Because LED is than other light sources, the characteristics of luminescence has very large difference, and arranging of chip array all can have influence on final effect with the design of fitting structure, will face more complicated optical design problem while making LED light source be applied to motorcycle headlamp.At present, use to such an extent that be the design of projection-type LED headlamp more widely, this optical design can form good light type effect, but when dipped headlights designs, also needs to add light barrier, and whole optical system is complicated, and the efficiency of light energy utilization is lower.

Utility model content

The utility model is for the problem of above-mentioned existence, the microlens array type headlamp that provides a kind of LED automotive lighting to use, this headlamp does not need light barrier, optical system only comprises LED chip, paraboloid and free curved surface micro-lens array, solved the lower problem of the projection-type LED headlamp design efficiency of light energy utilization, can meet the light distribution requirements of standard GB/T 25991-2010 to vapour Vehicular LED headlamp simultaneously.The utility model adopts following technical scheme:

The microlens array type headlamp that a kind of LED automotive lighting is used, comprise LED chip, aluminium base and radiator, it also comprises collimater and free curved surface micro-lens array, LED chip is welded on aluminium base, aluminium base, collimater and free curved surface micro-lens array are installed on radiator, the light-emitting area of LED chip is towards the plane of incidence of collimater, light after collimater with collimated light beam outgoing, and the plane of incidence of vertical incidence free curved surface micro-lens array.

Further, described collimater adopts paraboloid.

Further, described radiator comprises radiator body and is laid in the fin type structure at the radiator body back side, LED light source is placed in by aluminium base in the main body of this radiator, and the heat producing when can better LED light source be worked by the fin type structure at the radiator body back side conducts and is dispersed in air.Good radiating condition has guaranteed that LED light source can be on the basis of Normal Environmental Temperature work, in conjunction with the optimal design of secondary optics parts, makes LED car headlamp reach luminous intensity distribution performance requirement.Meanwhile, distributing in time of heat, just can not cause variation and the decay of LED chip performance, improves the service life of car light, has ensured the security of driving.

Further, described paraboloid is made by electric plating plastic presses material, and the inner surface of reflector is parabola, forms optical reflection face.The effect of paraboloid is light that LED chip the is sent luminous intensity distribution that collimates, and light is penetrated with collimated light beam after paraboloid reflection.

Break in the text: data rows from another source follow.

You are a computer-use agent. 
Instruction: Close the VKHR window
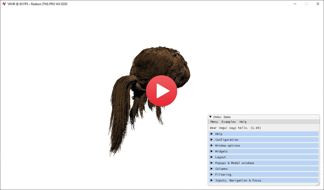click(x=318, y=4)
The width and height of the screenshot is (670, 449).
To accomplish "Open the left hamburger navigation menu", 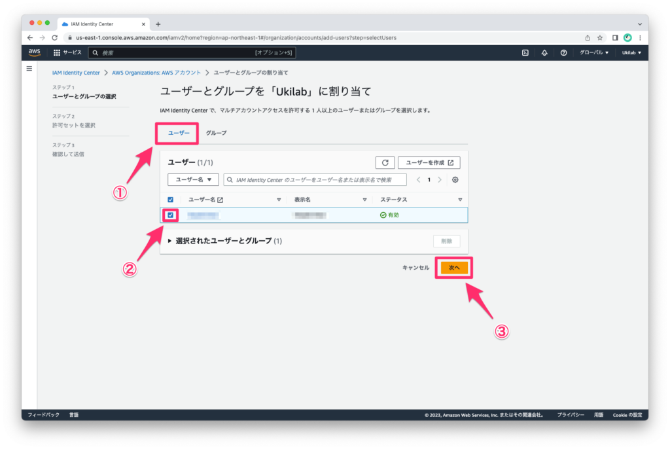I will click(x=29, y=68).

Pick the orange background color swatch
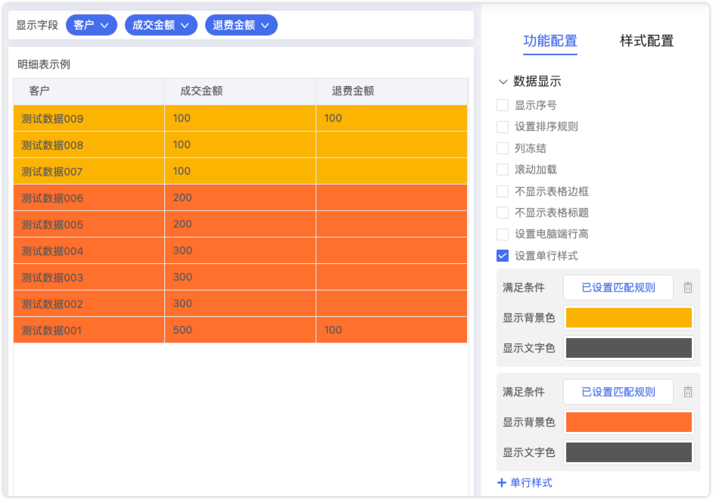click(628, 422)
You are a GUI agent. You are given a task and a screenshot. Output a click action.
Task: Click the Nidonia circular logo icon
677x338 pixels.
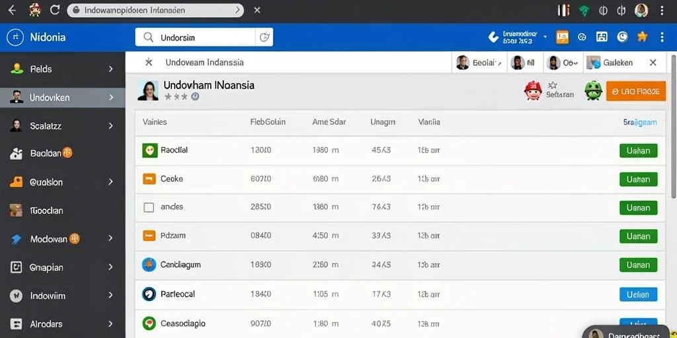[x=15, y=37]
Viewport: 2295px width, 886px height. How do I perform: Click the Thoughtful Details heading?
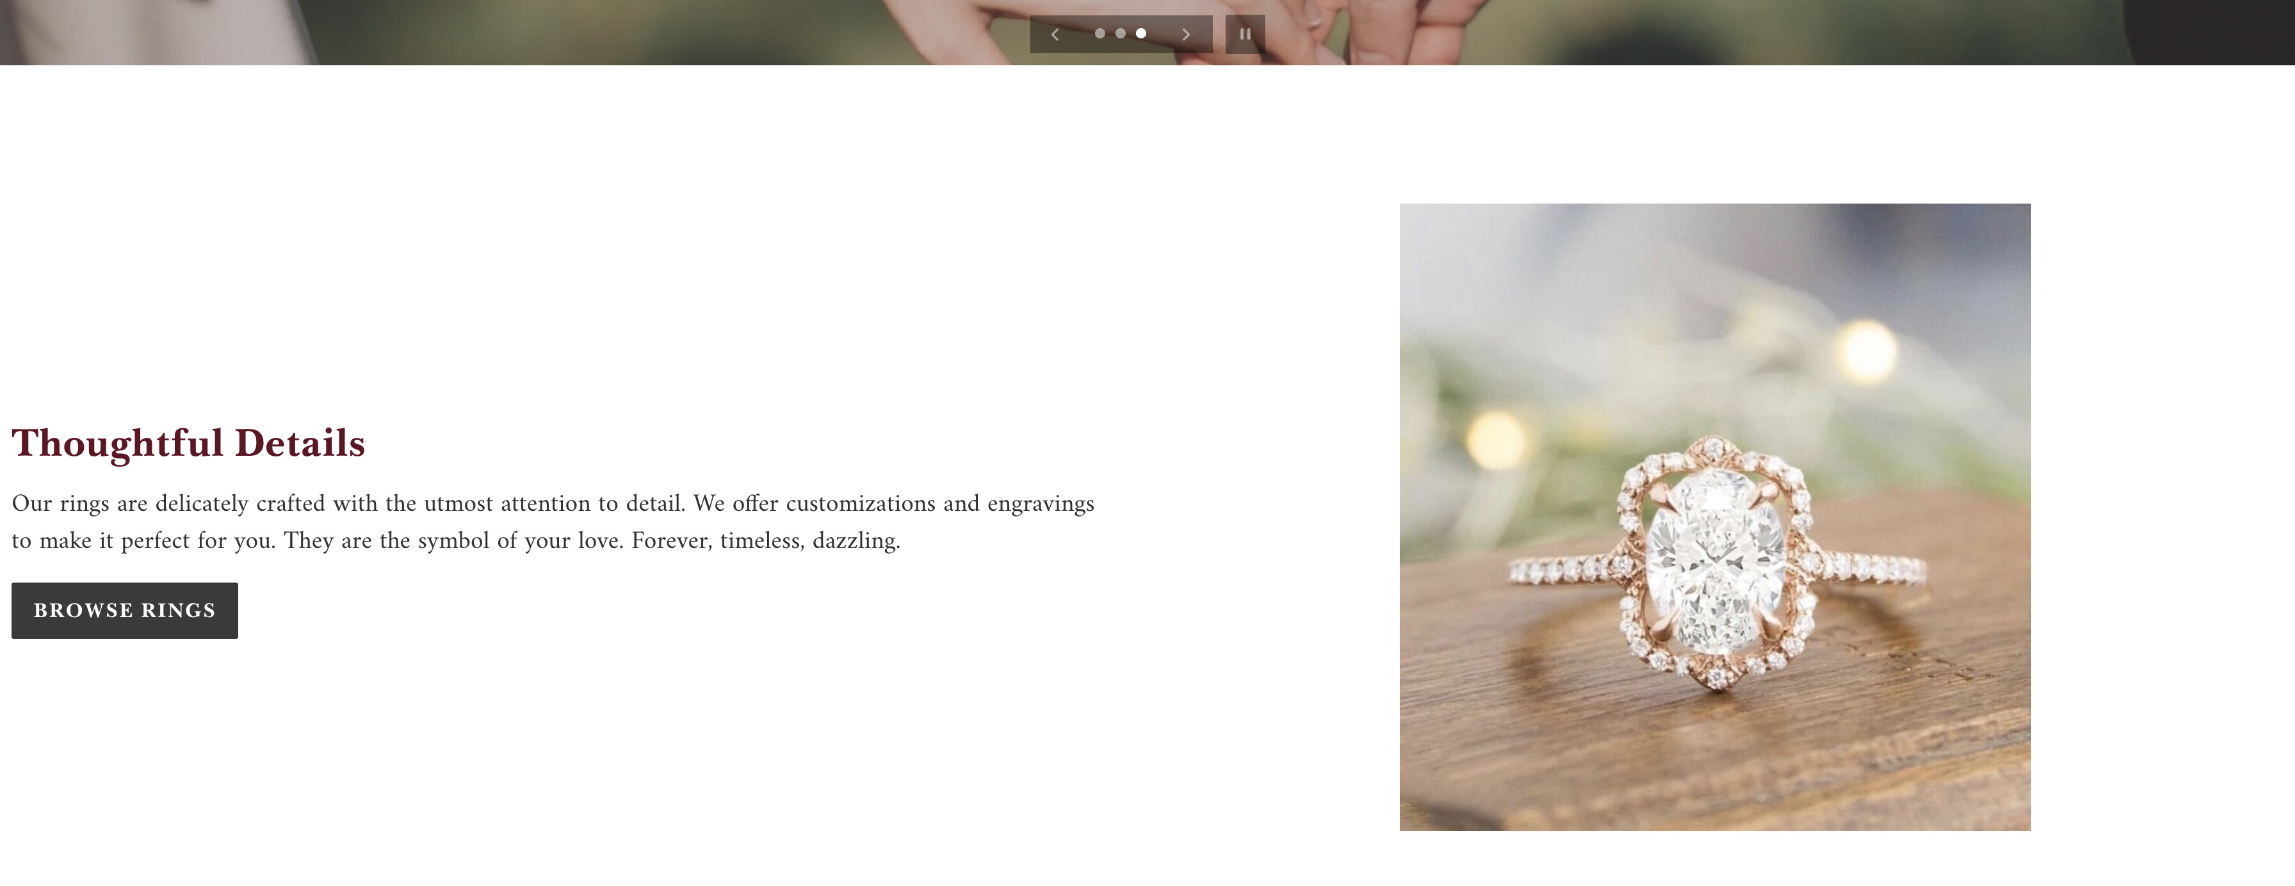[188, 443]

Further improved, freeform optics microlens array is made by optically transparent material, freeform optics microlens array carries out luminous intensity distribution again by the light after collimating device collimation, and the light type of generation can meet the light distribution requirements of standard GB/T 25991-2010 to vapour Vehicular LED headlamp.

Further improved, described free curved surface micro-lens array is covered with the section constitution of whole described collimated light beam by several free form surface lenticule compact arrangement.

Further improved, all free form surface lenticules are formed as one; The lenticular plane of incidence of described free form surface is plane, and exit facet is free form surface; The lenticular plane of incidence of described free form surface is rectangle plane.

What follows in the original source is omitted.